Clifford Bohm edited this page Jan 24, 2021 · 13 revisions

Time series are lists of lists of numbers. Each outer list represents a set of data recorded over time (samples) and each inner list represents individual pieces of data recorded at each time. Here we are primarily interested in time series that relate to brain states (inputs, outputs, and hidden/internal states) and world states.

Entropytools exist in the ENT:: namespace. To use time series functions and objects:

TS::Join(X,Y);

data structure

In MABE, time series are just vector<vector>. We also define the idea of an integer time series (intTimeSeries), defined as a vector<vector> used to store discreet value time series. The TS:timeSeries and TS:intTimeSeries types are defined with typedefs:

typedef std::vector<std::vector<double>> TimeSeries;
typedef std::vector<std::vector<int>> intTimeSeries;

continuous value vs. discreet value time series

Generally speaking, we will collect data either into a timeSeries(continuous value) or intTimeSeries(discreet value). But all of the information theory functions (and the other functions described below) only operate on intTimeSeries. The continuous value definition was provided so that data could be collected without having to make decisions about how to discretize that data. To convert continuous value time series to discreet value time series you need to use a discretization function like TS::remapToIntTimeSeries(). Discretization functions take a timeSeries and convert it to an intTimeSeries using some rule. That rule may be simple (e.g. for every value in the time series, [if <= 0, set to 0] and [if > 0 set to 1]) or more complex (for each entry in each sample, find the median across all samples and then threshold values in that entry position in all samples to 0 or 1 based on this median value).

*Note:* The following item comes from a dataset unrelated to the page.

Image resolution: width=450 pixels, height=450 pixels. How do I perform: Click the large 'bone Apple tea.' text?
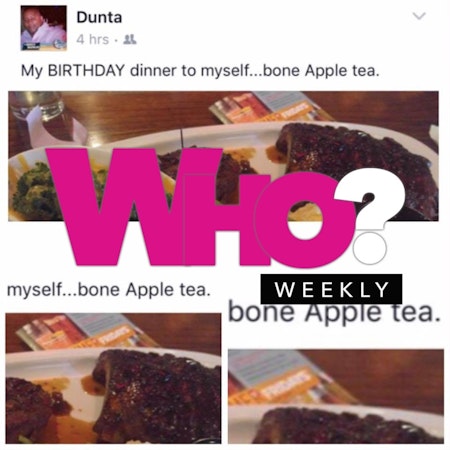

If you are interested in converting time series, you can skip to the bottom of this page.

creating and adding to timeSeries or intTimeSeries

Good news, these are just vectors or vectors, so all the normal vector operations are valid!

Enum classes

Two enum classes are provided... these are used by functions described below.

enum class Position { FIRST, LAST }; // used with trimTimeSeries and extendTimeSeries
enum class RemapRules { INT, BIT, TRIT, NEAREST_INT, NEAREST_BIT, NEAREST_TRIT, MEDIAN }; // used with remapTimeSeries

to string and visualization tools

// convert one sample from an intTimeSeries to a string, sep will be placed between elements
std::string TimeSeriesSampleToString(const std::vector<int>& sample, const std::string& sep = " ");
	
// convert an intTimeSeries to a vector<string>, sep will be placed between elements
std::vector<std::string> TimeSeriesToVectString(const intTimeSeries& X, const std::string& sep = " ");

// convert an intTimeSeries to a string, sepSample will be placed between samples, and sepElement between elements in each sample
std::string TimeSeriesToString(const intTimeSeries& X, const std::string& sepElement = " ", const std::string& sepSample = "\n");

intTimeSeries manipulation tools

// given a intTimeSeries and a list of indices, return a new intTimeSeries where each state 
// only has elements indicated by indices
// example indices: {0,1,3}
// old intTimeSeries    new intTimeSeries
// 4,5,3,2,1    ->    4,5,2
// 3,1,2,1,1    ->    3,1,1
// 9,9,1,2,3    ->    9,9,2
intTimeSeries subSetTimeSeries(const intTimeSeries& X, const std::vector<int>& indices);

// given a intTimeSeries (i.e. vector<vector<int>>) X return a vector<intTimeSeries>
// were each element of states of X is now it's own intTimeSeries
// (used to isolate features, for example, when calculating fragmentation)
std::vector<intTimeSeries> deconstructTimeSeries(const intTimeSeries& X);

join

join intTimeSeries; this results in a new intTimeSeries with the same number of samples and where each sample is a concatenation of the samples of the original time series. You can provide X and Y time series, or a vector of time series if you need to join more then 2.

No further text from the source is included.